Now there are generally two ways to input Chinese characters on a standard keyboard: one is a system that turns each character into a sequence of usually four numerals, a system for which one has to memorize a set of rules and use regularly to be fast; and the other is pinyin, a form of Romanization that enables you to read out each character. If you know how a character is pronounced in Putonghua, the pinyin input is intuitive even though it requires another step of selecting the right character from a lineup of homonyms. According to one survey, 90 percent of all users depend on this method.

An emerging exception is the use of touch screen for handwriting each character, prompting several look-alike characters to appear from which you can then select the right one. People who don't speak correct Putonghua or have never learned pinyin, mostly those of an older generation, have found this useful.

Three decades of widespread use of personal computers and gadgets have effected a dichotomy between the skill of recognizing characters and that of handwriting them. Selecting the right homonym out of say two dozen choices is easier than writing the correct strokes.

In my line of work, handwriting still comes in handy. When I interview people, I use a notebook instead of a computer and often use pinyin for words whose strokes elude me. These are just pointers to remind me of words when I return to my notes later.

On the rare occasion I have to leave a handwritten note for someone I sometimes resort to my cellphone for a pinyin-enabled display of the characters — not esoteric ones, mind you — to avoid looking unprofessional with pinyin spliced into a sentence of Chinese characters.

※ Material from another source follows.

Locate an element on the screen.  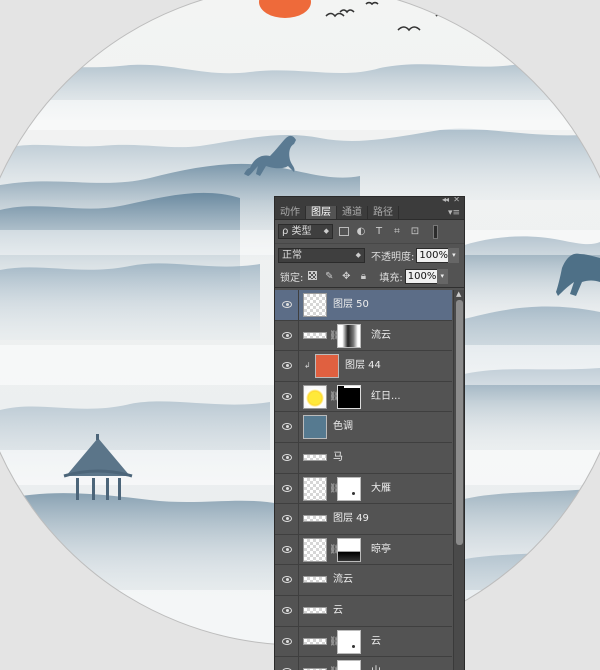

In other words, if I was a contestant on that show, I may well flop at the first character test. And I was trained in this skill before anybody in China had seen a computer keyboard.

Is it terrifying that this fundamental skill of being culturally Chinese is eroding at an alarming rate and scope? Yes and no. While the ability to handwrite a Chinese vocabulary of certain size is to be admired, we have to ask ourselves if it is really as essential to a basic education as we assume.

To answer that question, we have to understand the functions of a language. For most people, a language is solely for communication. If you can talk in Chinese and write simple sentences — nowadays increasingly in text messages — that's probably enough. For a select few, however, language is more than a tool of communication; it is a form of art through which one can express exquisite emotions, artistic aspirations and philosophical thoughts. Even for this group there are multiple layers of sophistication. One may lament the loss of handwriting, another will go one step further and say that not only are the strokes of characters essential but traditional brush calligraphy should be part of a Chinese person's education.

The irony is, the higher you raise the bar, the lower the rate of literacy will be. Say, if we define literacy as five different styles of calligraphy with a vocabulary of 10,000 characters, the rate will be abysmally low. That is the rationale behind the initiatives since the May 4th Movement to push for the simplification of Chinese characters as well as Romanization efforts such as pinyin. When we compare a set of traditional Chinese characters, used in Hong Kong and Taiwan, with the simplified ones, of course the older style is more elegant and richer in connotation, but it is so much harder to learn well that fewer people will be able to use the language, at least in writing.

I still remember the shock I had when meeting old people in rural areas who could not write their own names. For them, an education is tantamount to the ability to read a small number of characters. I doubt today's young will suffer the burden of this kind of illiteracy. With the ubiquitous gadget, it is almost impossible to be denied the basic skill of reading and writing, ahem inputting.

But for kids who aspire for more, the option of mastering the refined parts of the language, just like learning the classics or playing the piano, should always be available and encouraged.